As far as I understand there are two ways in which an individual (or a company) can mine Bitcoin:

  • Solo: if one has enough hashrate to secure a block often enough to pay for the electricity bills, or one is just a hobbyist playing Bitcoin lottery, that's usually a person who controls very low hashrates and its willing to go mine at a loss.
  • Or through a mining pool: somewhere in between the previous two cases, a person that needs to secure a revenue for every kWh of energy it consumes but with a hashrate too low to produce a block in a reasonable amount of time.

When is solo mining trustless?

Mining solo through your own bitcoin full node is the ideal way to contribute to the decentralization of the consensus and strength of the network.

But I've seen there are alternative solo mining configurations, in which the miner equipment can be pointed to other people's server. solo.ckpool.org is one example and another example is public-pool.io to which nerd miners are connecting to. In this case I see room for bad behavior from the pool operator that could be sending block templates to the miners in which the coinbase transaction pays to some bitcoin address that's not the solo miner address. Unless there is a way to verify on the miner side that the hardware is actually working on the block with the correct coinbase destination address every time a block template is received.

Pool mining is completely based on trust

On the other hand, as far as I understand, pool mining is fully based on trusting the pool operator not to run away with the Bitcoin reward, because the coinbase address is controlled by the pool operator and not the single miners.

It has happened recently that F2Pool mined a block with a 20BTC fee on one transaction, and that money didn't go to the miners but it was refunded to the company to made that transaction. It wouldn't have happened if there was some kind of smart contract in the coinbase lock script that bind the reward to the miners instead of giving it all to the pool address.

Another possible situation is that a pool gets coerced by the local government to request KYC from participant miners (eg.

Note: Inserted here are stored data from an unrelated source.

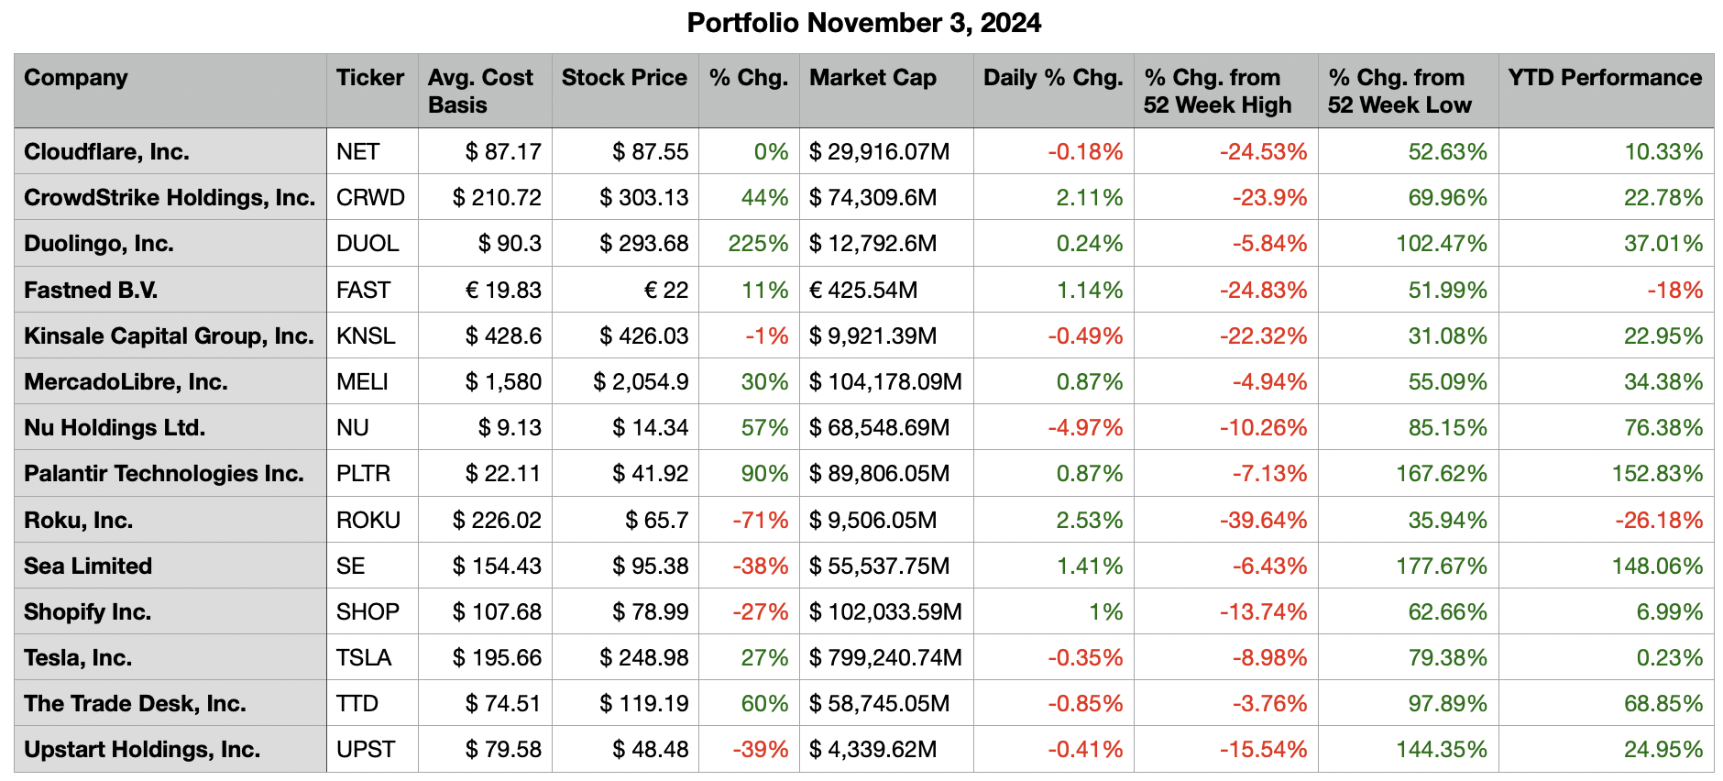This screenshot has width=1723, height=781.
Task: Select Roku's -39.64% 52 week high cell
Action: [x=1263, y=521]
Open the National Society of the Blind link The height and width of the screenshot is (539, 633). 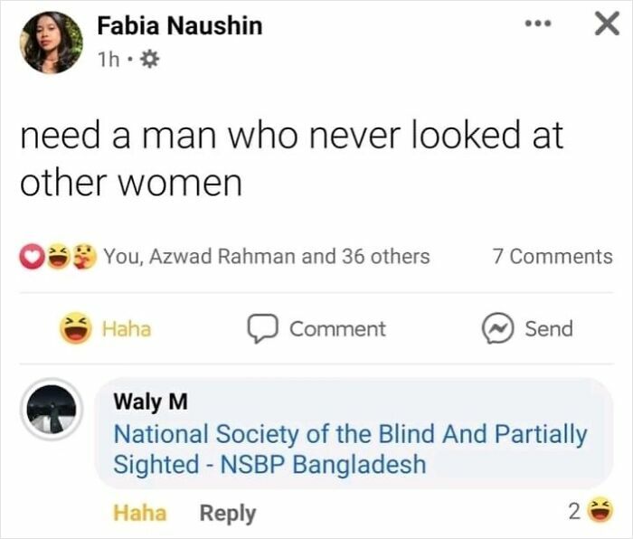[x=349, y=449]
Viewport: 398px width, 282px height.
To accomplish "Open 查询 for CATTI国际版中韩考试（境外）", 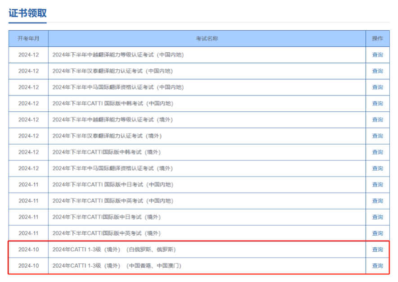I will 377,152.
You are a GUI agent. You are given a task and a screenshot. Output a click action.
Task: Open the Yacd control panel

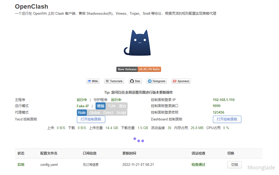91,119
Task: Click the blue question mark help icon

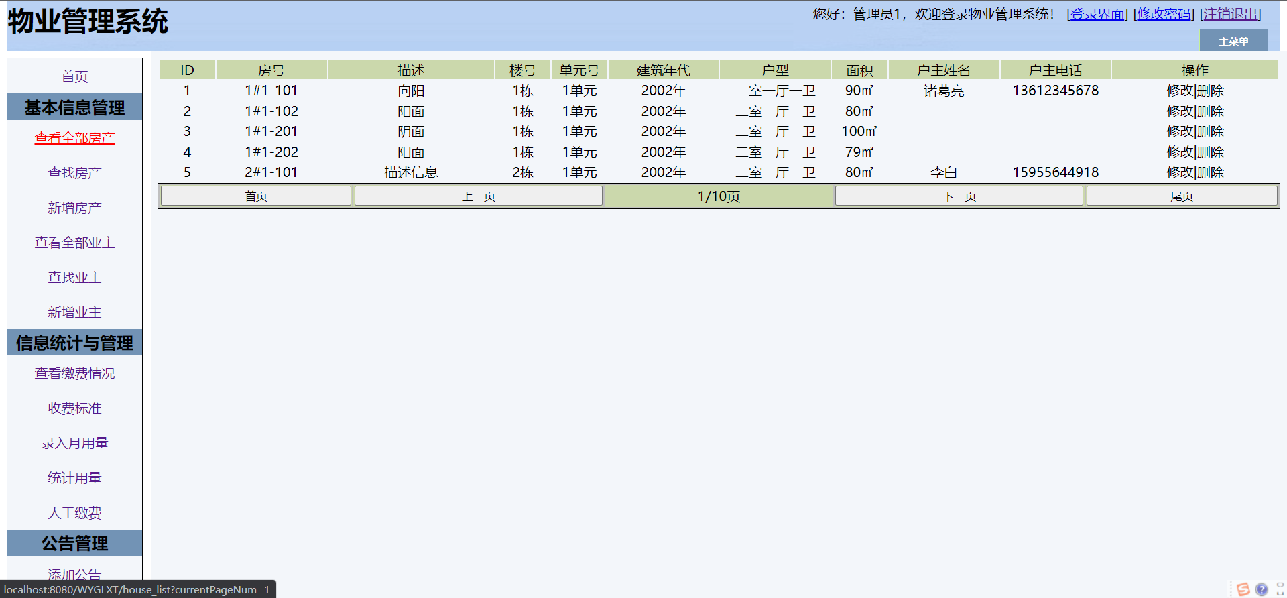Action: 1262,589
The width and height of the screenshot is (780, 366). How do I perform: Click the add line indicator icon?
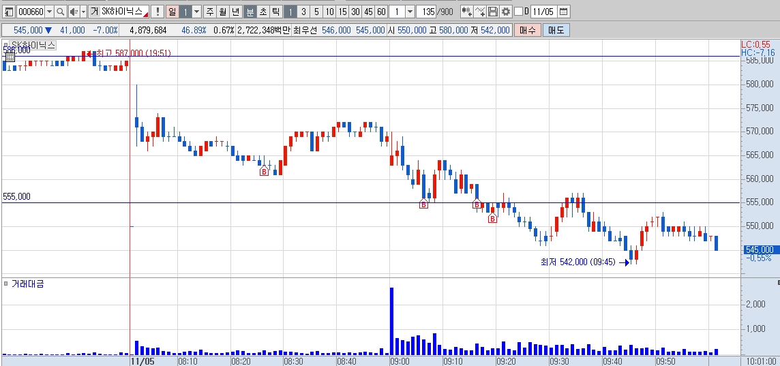(x=479, y=12)
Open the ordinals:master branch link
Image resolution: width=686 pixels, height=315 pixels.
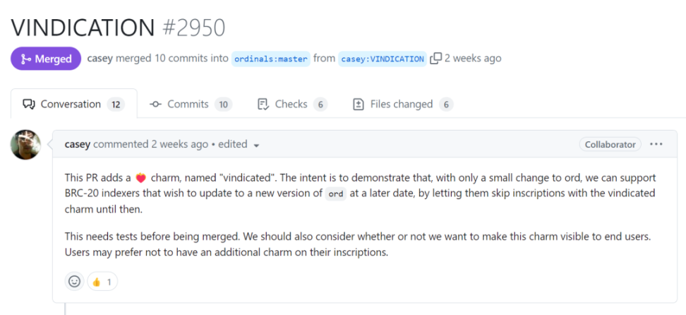(271, 59)
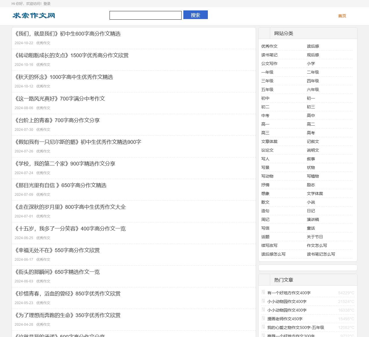Open the 童话 category
The image size is (369, 337).
(x=311, y=228)
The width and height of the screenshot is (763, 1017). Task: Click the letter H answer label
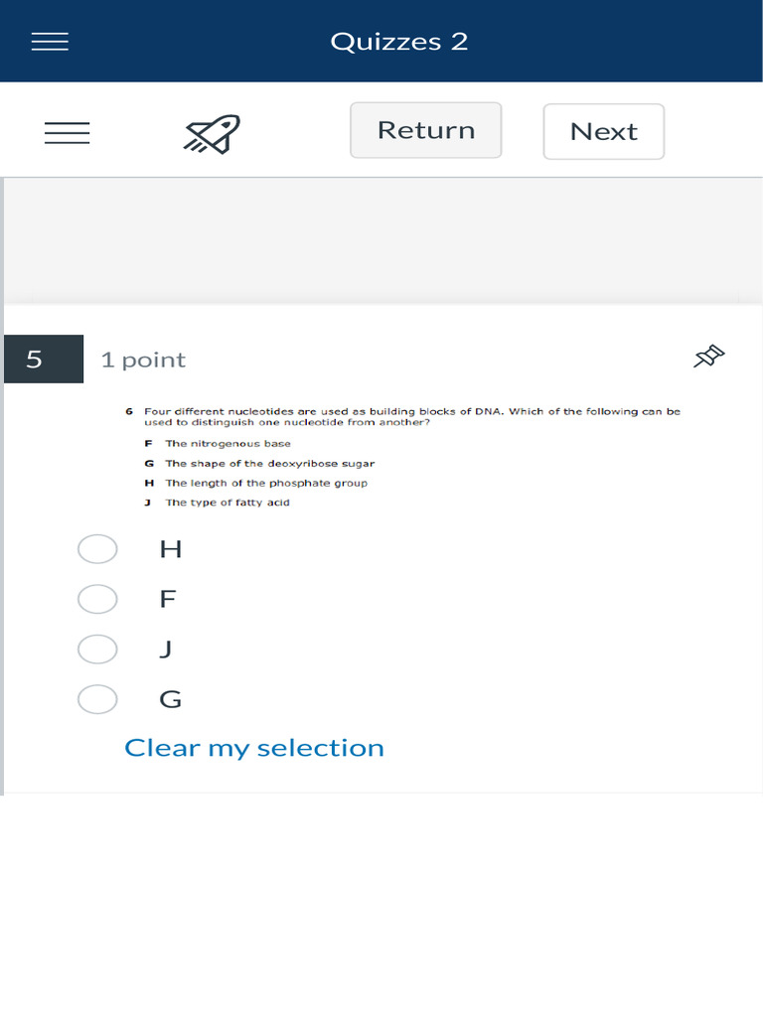coord(170,549)
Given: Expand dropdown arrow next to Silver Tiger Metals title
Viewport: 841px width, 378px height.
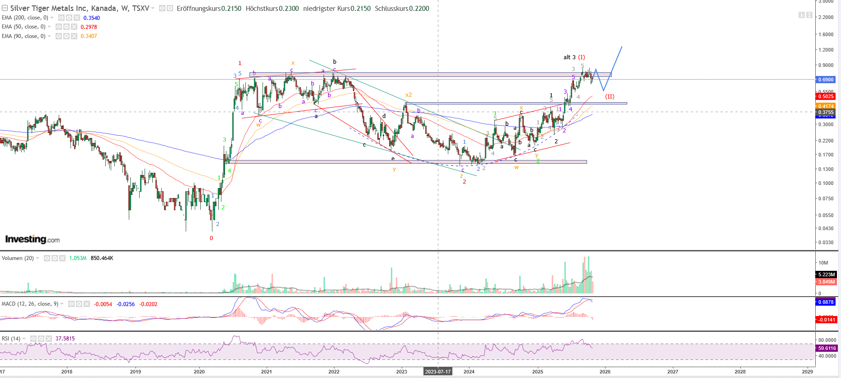Looking at the screenshot, I should click(153, 9).
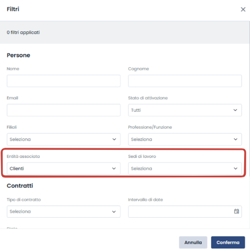250x251 pixels.
Task: Click the chevron arrow in Professione/Funzione
Action: coord(236,139)
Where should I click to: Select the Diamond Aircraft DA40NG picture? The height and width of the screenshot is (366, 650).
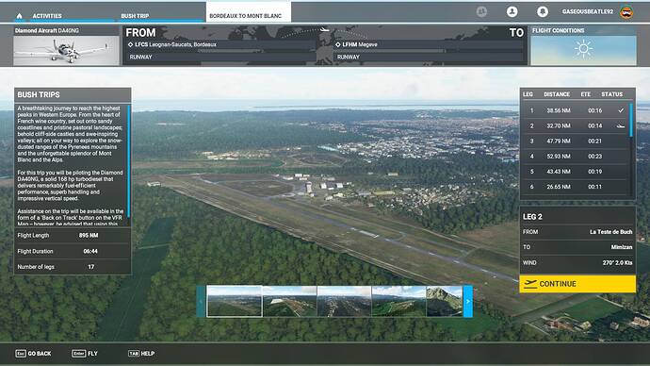click(66, 50)
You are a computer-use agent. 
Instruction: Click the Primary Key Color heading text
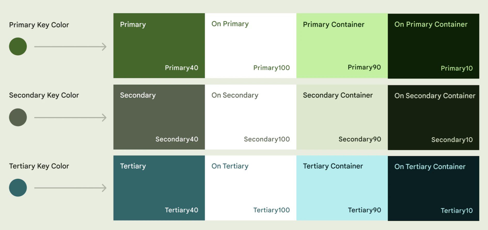click(x=39, y=25)
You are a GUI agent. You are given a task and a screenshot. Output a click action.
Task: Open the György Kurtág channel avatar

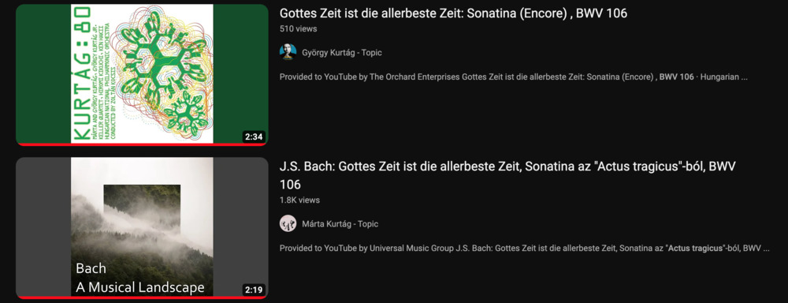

Foundry USA) or the miner share doesn't get paid.

Wrapping up

I would like to ask this community:

  1. Are there mining pools that do not require trust?

  2. Is there any protocol that pool operators could use to make mining trustless?

Secondary questions, just for debating the implications of this issue with respect to Bitcoin mission:

  1. Why is it that 90% of the hashrate is concentrated on trust-based pools?

  2. Why is it that such an important aspect of the Bitcoin protocol (mining) has been neglected to the point that a mid-size miner has to connect to a Pool that either requires KYC or can steal the reward at will?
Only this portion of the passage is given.